There are 15 different types of ladybirds in Ireland in varying shades of red and yellow. On the Biology.ie website, they are conducting a survey of ladybirds, so if you have one or more of them in your garden, be sure to fill out the survey. Last year, I had plenty of ladybirds, mainly because I also had plenty of nettles. This year, I weeded out the nettles as they appeared, and as a result, I have hardly any ladybirds this year. Therefore, next year, I’m going to have to cultivate a big patch of nettles just for the ladybirds (as a farmer’s son, I can hardly believe I just wrote that). Last year, I left the nettles until late summer, and as I cut them down, the ladybirds took shelter in a crop of sunflowers in the same part of the garden and continued to prosper. This year, the cold wet summer, and the gale that blew through Galway last week, laid waste to the sunflowers so the few ladybirds that have appeared are looking for a new home.
The picture above was taken a couple of weeks ago. It is of a two-spot ladybird (adalia bipunctata) on a sunflower leaf – the brown spots are bits of soil, flung there by myself as collateral damage from some over-enthusiastic and short-lived digging activity.
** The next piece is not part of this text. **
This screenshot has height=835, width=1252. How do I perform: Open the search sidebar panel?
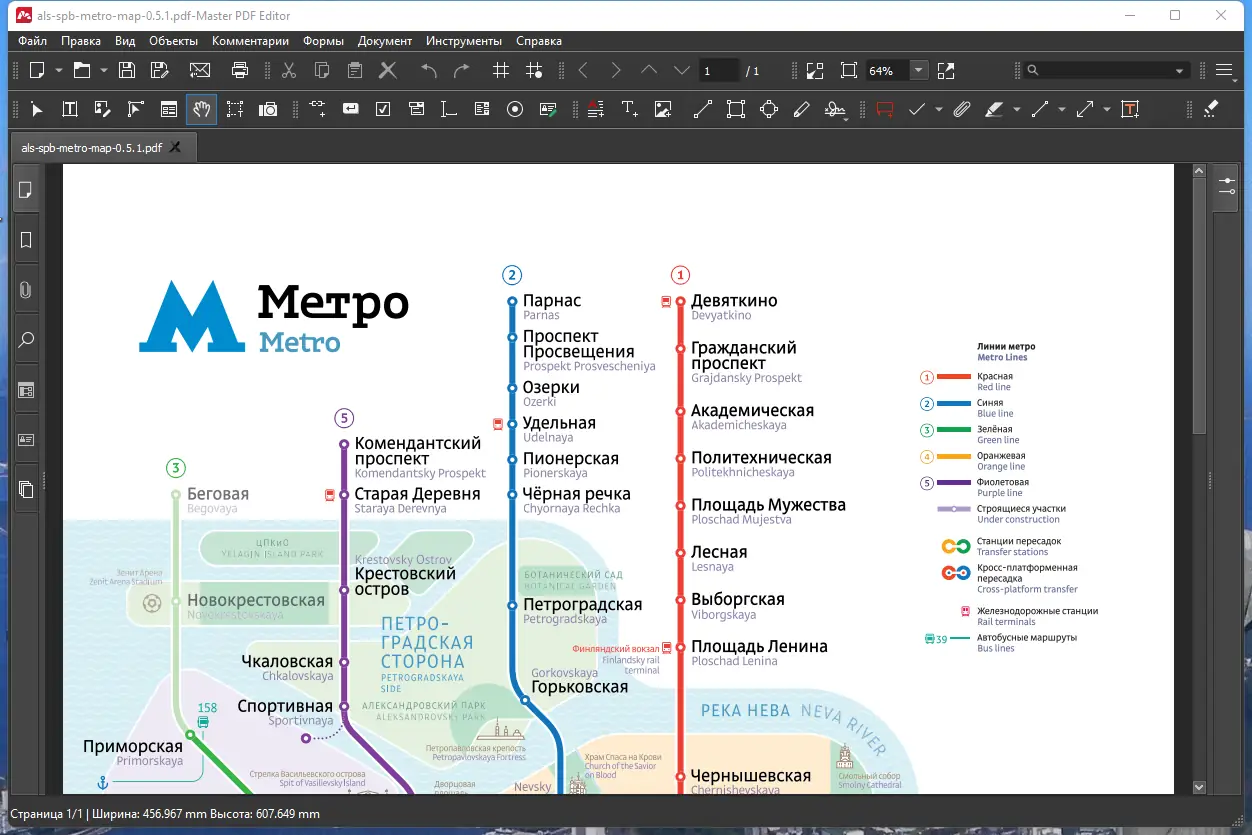click(26, 340)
It was taken using a powerful macro lens (180mm Sigma) which allows me to get close to little bugs without …er… bugging them.
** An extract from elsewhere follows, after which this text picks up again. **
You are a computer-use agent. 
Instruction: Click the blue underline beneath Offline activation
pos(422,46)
Update (Aug 17th 2015) : in the week since I published the post above, there has been an explosion of 2-spot ladybirds in the garden. They have completely colonised the remaining sunflowers – they seem to prefer the ones that are in flower. Checking against last year’s record, both the progress of the sunflowers and the ladybirds seem to be about a month behind. There has even been an appearance of a 14-spot yellow ladybird, just like last year.